DATA IN THIS EXERCISE =
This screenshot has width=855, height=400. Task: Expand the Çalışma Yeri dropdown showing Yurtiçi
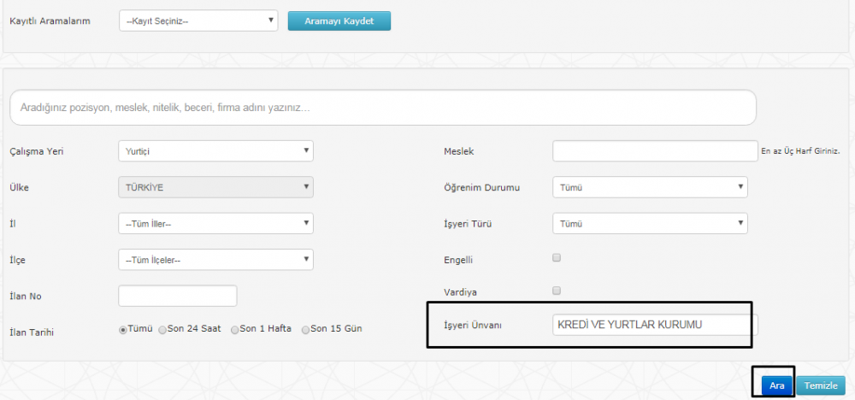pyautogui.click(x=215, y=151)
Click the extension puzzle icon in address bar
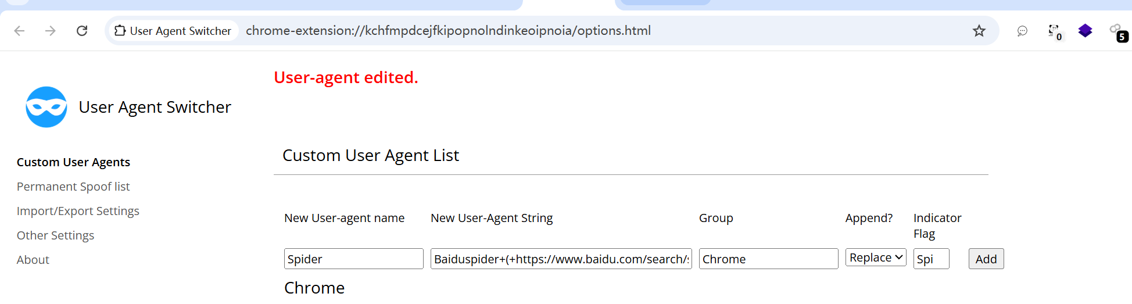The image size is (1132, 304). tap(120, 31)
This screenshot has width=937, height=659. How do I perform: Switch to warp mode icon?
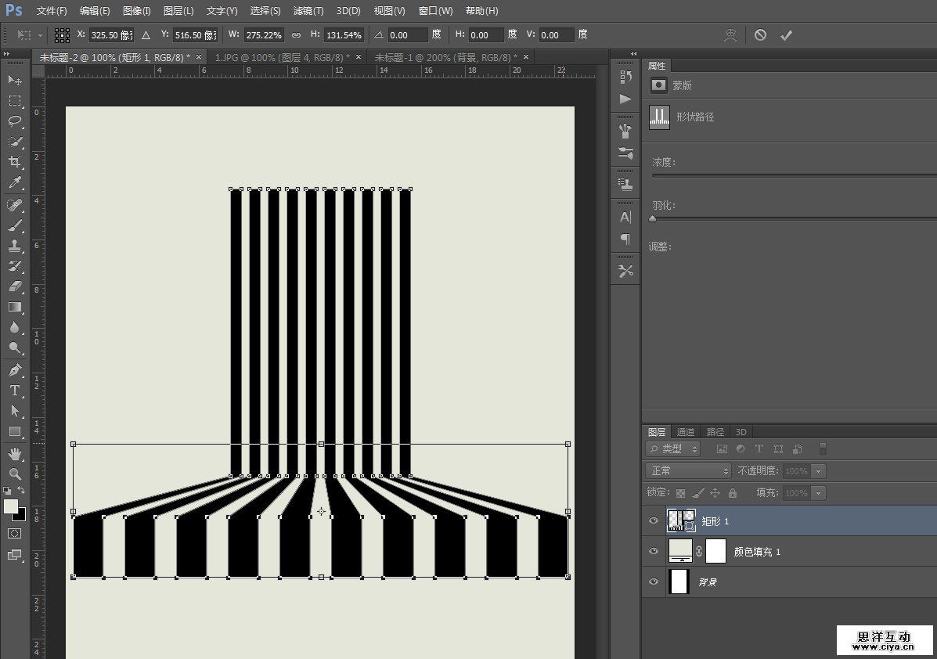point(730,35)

---

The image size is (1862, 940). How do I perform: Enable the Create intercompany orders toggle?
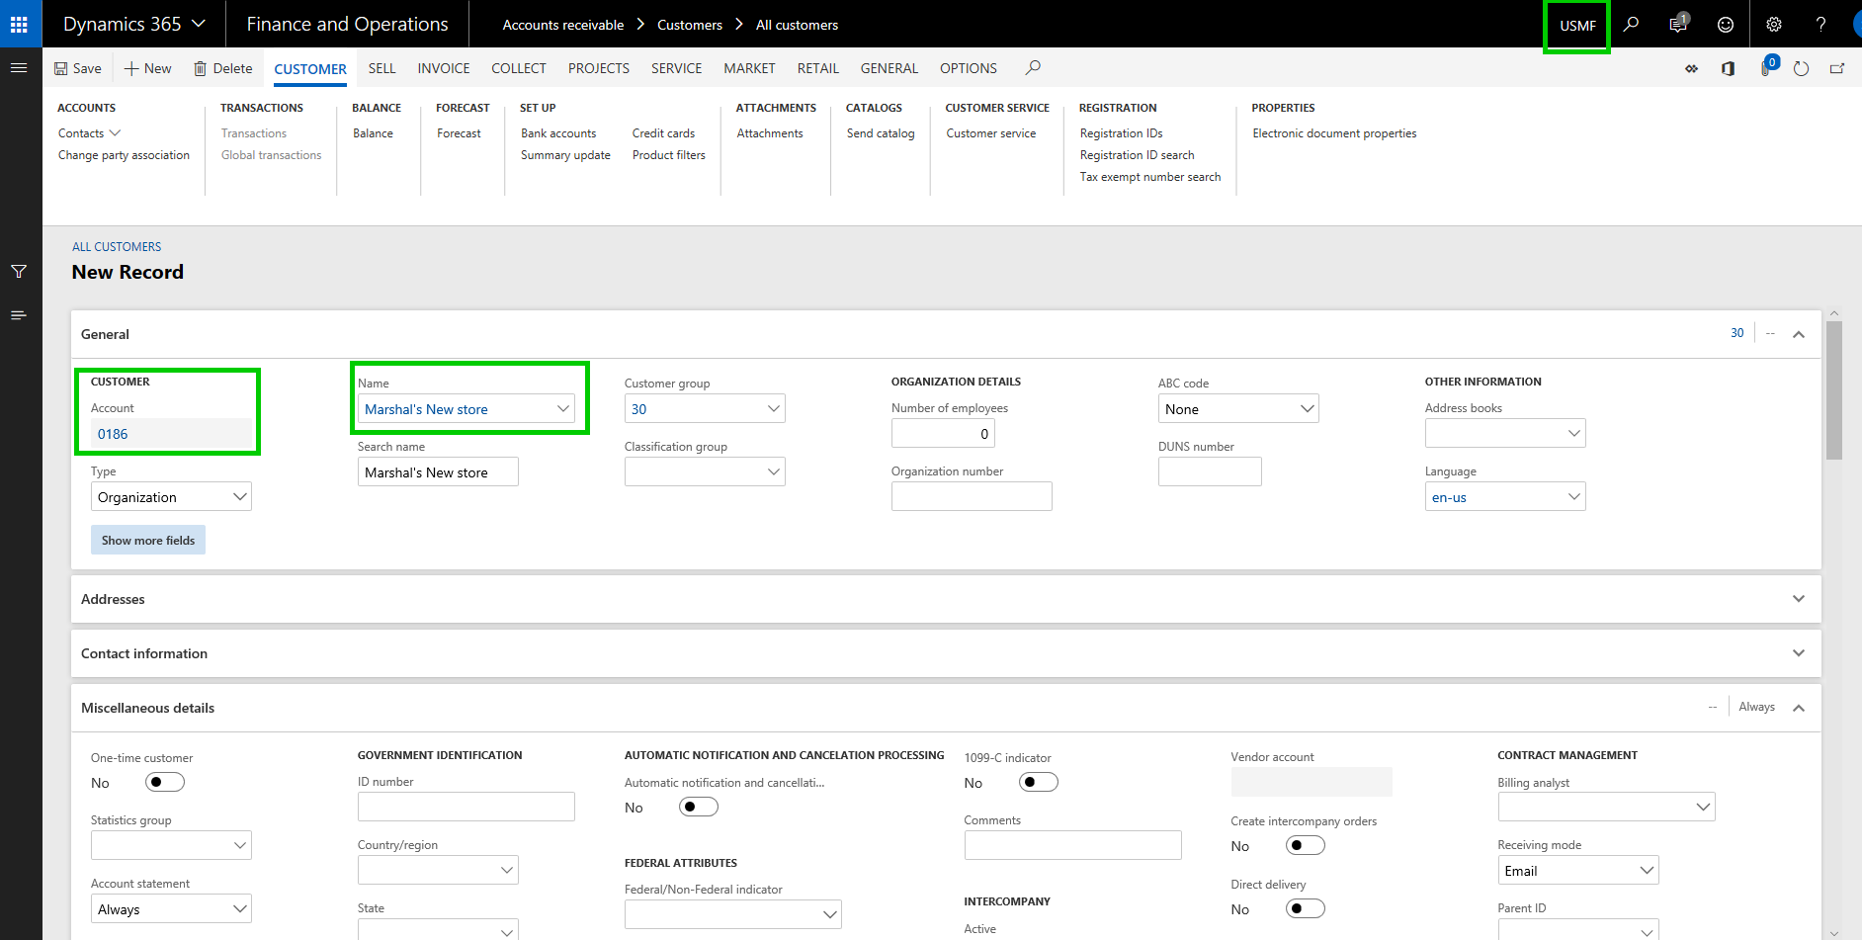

OBJECTIVE = Could you arrange the data from the line containing "Click the extension" down to the line containing "point(730,35)" as a two-column CSV with the headers input and output, one row for each text and its answer? Put each in a single quoted field with line breaks turned into spaces, and leave the pictures out.

RESPONSE TO THE TASK =
input,output
"Click the extension puzzle icon in address bar","The image size is (1132, 304). tap(120, 31)"
"This screenshot has width=937, height=659. How do I perform: Switch to warp mode icon?","point(730,35)"